What you will do: A copy is needed of each line in the records that has the word "computer".

Source information:

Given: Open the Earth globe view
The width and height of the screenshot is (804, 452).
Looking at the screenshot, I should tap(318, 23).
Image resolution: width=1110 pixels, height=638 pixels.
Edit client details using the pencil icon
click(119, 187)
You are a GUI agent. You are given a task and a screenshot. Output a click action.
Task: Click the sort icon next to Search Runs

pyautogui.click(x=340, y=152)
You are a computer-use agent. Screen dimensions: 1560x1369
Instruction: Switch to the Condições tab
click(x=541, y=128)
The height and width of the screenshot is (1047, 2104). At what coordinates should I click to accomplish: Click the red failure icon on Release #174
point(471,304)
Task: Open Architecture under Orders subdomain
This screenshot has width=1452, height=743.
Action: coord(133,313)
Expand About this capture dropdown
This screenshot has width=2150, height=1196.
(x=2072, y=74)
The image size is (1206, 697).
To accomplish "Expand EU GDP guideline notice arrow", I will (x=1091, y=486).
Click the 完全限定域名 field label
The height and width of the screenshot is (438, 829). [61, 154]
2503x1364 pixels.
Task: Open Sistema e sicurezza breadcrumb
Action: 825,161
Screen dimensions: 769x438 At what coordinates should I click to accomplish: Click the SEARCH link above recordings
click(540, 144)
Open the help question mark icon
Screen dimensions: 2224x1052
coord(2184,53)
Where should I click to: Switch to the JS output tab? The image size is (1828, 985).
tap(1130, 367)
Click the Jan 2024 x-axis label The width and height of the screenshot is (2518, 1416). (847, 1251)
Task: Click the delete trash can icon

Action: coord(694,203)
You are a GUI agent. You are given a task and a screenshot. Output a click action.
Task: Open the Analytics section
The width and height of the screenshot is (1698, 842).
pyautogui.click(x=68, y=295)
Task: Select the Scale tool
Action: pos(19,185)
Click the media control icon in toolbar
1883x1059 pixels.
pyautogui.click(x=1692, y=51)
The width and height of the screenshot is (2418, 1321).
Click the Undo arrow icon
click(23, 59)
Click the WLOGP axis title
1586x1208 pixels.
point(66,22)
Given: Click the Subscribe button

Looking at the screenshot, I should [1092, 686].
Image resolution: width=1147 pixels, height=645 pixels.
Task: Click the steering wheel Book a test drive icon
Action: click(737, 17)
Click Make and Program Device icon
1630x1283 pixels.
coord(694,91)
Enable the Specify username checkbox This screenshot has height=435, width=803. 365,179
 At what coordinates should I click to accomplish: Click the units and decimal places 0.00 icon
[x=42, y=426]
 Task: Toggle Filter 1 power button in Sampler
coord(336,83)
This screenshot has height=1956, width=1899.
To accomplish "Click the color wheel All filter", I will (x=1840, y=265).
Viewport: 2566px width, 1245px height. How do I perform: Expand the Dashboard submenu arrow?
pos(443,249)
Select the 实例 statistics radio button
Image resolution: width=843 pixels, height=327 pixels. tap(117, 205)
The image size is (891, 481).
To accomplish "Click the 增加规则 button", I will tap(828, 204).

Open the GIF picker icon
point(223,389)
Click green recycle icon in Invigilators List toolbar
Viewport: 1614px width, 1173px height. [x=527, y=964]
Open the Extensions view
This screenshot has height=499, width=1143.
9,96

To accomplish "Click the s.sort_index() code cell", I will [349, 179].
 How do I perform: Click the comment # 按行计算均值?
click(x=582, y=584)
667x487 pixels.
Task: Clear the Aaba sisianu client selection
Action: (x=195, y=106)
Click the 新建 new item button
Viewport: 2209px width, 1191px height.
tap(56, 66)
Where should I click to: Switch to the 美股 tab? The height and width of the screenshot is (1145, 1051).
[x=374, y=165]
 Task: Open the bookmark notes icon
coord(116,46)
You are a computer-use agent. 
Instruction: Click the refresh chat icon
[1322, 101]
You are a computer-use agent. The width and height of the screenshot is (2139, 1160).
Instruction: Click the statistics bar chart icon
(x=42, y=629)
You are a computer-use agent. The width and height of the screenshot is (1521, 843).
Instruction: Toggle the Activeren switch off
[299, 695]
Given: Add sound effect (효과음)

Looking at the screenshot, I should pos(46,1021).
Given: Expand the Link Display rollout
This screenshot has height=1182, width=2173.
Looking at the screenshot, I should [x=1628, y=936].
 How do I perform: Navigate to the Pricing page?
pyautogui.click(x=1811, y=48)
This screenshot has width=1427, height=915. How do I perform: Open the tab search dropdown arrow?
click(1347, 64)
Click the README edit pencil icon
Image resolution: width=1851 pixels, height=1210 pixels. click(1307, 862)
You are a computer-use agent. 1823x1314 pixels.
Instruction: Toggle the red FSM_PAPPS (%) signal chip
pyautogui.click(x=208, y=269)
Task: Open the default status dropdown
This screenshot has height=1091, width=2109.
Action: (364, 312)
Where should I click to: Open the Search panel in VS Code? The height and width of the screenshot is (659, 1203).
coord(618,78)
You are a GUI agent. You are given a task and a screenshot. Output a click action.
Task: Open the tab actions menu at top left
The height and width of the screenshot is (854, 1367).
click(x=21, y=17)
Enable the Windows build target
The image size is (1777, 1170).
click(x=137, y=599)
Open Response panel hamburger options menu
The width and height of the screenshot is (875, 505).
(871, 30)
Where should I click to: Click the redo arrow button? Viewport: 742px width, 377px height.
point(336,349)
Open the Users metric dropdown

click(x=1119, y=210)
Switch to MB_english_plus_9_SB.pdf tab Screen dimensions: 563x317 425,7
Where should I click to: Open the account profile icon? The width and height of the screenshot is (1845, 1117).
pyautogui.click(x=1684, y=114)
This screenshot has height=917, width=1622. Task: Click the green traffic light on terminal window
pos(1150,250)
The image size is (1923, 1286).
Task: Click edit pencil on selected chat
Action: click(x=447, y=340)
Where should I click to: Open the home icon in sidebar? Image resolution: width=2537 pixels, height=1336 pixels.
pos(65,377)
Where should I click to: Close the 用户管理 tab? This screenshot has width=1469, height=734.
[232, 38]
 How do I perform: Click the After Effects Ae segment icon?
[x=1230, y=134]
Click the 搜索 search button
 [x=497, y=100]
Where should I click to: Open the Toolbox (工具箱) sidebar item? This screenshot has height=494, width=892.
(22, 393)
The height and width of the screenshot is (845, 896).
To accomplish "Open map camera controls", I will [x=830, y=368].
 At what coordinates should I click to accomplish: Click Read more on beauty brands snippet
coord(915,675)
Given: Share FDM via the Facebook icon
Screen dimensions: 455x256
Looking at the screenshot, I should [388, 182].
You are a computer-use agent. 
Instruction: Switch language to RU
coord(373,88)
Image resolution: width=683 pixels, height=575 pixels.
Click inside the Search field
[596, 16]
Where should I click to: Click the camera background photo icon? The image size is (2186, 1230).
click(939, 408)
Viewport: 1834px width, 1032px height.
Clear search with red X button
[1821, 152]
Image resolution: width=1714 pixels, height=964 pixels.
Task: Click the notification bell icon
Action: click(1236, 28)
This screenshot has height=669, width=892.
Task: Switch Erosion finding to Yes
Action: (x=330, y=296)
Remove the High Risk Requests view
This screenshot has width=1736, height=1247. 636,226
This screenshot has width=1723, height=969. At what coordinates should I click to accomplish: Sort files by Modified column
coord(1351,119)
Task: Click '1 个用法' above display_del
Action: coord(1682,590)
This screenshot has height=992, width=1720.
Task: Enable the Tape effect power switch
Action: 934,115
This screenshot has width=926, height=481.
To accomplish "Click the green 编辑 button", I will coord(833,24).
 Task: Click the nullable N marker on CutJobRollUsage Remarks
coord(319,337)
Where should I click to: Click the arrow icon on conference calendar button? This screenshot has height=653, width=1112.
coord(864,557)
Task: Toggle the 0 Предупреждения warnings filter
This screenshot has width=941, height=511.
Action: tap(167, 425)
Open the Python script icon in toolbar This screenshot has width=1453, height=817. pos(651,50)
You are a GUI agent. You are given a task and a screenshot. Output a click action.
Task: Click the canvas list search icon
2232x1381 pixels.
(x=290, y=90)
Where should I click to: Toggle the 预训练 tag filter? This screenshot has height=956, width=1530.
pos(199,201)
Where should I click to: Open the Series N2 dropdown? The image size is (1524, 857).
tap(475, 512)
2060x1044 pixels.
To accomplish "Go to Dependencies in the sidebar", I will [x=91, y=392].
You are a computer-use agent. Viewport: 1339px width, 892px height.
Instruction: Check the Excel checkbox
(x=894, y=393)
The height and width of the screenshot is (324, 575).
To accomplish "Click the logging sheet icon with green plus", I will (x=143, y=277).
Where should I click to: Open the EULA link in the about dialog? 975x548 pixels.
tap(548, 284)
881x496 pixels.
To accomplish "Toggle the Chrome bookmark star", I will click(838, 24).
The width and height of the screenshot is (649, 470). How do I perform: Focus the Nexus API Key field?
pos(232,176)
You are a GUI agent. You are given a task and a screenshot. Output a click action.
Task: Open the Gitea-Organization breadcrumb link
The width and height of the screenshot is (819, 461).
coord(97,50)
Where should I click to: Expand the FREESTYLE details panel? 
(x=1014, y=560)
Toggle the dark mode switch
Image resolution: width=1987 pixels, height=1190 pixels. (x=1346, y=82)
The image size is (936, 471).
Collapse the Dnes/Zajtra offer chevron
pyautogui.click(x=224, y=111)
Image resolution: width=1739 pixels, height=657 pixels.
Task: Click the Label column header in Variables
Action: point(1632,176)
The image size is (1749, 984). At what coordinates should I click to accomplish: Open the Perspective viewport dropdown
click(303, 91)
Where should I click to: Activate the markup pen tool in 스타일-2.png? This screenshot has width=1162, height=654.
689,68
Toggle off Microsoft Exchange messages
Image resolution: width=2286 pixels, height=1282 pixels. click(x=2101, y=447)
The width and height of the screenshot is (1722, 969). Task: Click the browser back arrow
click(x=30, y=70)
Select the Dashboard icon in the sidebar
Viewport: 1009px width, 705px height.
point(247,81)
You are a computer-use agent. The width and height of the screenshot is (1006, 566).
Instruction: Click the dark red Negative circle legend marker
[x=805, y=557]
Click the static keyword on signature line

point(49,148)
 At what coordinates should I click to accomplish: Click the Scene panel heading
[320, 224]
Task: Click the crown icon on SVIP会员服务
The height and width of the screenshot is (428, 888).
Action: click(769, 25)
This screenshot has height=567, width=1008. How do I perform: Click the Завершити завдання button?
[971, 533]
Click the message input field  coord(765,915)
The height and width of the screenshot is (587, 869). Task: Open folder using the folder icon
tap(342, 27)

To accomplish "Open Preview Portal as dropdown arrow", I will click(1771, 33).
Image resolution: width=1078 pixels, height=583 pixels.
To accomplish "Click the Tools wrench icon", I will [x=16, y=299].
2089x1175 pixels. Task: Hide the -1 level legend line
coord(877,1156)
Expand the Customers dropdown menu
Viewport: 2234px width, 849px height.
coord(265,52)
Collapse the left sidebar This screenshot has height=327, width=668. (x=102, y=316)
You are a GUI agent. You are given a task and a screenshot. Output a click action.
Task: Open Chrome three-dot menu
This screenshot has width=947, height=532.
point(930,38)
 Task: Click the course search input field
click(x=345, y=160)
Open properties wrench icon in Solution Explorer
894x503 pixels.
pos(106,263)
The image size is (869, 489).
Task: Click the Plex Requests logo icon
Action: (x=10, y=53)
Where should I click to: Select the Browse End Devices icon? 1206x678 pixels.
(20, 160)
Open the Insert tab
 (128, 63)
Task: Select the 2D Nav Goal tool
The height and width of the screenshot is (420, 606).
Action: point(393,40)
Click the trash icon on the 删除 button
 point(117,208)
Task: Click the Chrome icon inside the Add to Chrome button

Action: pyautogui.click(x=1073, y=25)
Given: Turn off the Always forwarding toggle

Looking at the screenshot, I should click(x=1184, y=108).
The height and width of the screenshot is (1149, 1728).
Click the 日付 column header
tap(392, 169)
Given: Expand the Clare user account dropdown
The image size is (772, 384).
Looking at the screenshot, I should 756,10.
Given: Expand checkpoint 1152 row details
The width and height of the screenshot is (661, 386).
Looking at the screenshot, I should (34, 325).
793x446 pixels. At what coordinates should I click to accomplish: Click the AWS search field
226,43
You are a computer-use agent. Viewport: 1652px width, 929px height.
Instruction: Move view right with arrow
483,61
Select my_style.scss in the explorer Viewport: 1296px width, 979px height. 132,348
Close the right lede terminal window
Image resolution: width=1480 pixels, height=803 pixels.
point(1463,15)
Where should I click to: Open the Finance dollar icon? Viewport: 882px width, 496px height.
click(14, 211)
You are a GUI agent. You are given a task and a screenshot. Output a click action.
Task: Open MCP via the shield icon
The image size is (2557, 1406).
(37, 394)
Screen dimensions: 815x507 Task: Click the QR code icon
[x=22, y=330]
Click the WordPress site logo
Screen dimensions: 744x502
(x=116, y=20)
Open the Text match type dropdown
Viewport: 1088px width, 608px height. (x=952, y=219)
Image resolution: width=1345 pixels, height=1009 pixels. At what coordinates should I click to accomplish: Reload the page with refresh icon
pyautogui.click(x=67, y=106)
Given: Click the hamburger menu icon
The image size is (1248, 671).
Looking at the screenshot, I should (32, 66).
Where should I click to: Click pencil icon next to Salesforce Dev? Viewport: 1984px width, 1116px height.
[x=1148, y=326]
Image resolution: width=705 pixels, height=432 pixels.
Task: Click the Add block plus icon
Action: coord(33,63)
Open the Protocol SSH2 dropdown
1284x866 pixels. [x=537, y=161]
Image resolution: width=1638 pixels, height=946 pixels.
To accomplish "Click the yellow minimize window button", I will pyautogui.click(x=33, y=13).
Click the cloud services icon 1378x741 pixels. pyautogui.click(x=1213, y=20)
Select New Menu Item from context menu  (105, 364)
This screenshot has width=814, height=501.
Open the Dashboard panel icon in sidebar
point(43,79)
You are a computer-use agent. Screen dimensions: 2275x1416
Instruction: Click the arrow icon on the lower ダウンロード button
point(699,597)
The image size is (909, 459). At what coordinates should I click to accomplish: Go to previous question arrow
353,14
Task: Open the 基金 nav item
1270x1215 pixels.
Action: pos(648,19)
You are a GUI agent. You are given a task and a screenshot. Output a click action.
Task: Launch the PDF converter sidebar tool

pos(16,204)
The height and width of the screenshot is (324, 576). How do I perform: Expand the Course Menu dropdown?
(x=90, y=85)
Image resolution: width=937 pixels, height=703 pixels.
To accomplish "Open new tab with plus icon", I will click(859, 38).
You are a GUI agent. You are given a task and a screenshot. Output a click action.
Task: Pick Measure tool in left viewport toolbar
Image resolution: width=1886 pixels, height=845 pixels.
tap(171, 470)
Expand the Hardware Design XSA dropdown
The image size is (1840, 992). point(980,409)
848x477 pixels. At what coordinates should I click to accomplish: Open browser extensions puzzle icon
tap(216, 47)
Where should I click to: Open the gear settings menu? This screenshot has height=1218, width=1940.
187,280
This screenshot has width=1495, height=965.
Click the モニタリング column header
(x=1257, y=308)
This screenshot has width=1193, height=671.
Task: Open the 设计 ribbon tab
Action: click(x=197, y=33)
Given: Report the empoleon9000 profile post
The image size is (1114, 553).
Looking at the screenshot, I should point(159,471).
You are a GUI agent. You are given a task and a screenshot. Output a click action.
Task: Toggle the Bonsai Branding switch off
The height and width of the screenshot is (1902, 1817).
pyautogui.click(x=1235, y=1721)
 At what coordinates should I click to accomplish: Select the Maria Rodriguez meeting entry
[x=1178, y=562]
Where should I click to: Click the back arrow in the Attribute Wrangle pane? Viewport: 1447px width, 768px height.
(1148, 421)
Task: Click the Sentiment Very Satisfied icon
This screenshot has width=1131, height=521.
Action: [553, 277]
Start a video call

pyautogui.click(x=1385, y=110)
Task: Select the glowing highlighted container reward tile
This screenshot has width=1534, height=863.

Exercise solution:
You are a computer-use agent. Screen dimensions: 1560x1369
You are a computer-use agent. 
You are a computer-use agent. The width and height of the screenshot is (2139, 1160).
You are a computer-use agent. The width and height of the screenshot is (1521, 843).
You are a computer-use agent. 1823x1314 pixels.
You are a computer-use agent. 
You are a computer-use agent. Viewport: 1339px width, 892px height.
You are a computer-use agent. The width and height of the screenshot is (1006, 566).
You are a computer-use agent. Viewport: 1652px width, 929px height.
You are a computer-use agent. Screen dimensions: 2275x1416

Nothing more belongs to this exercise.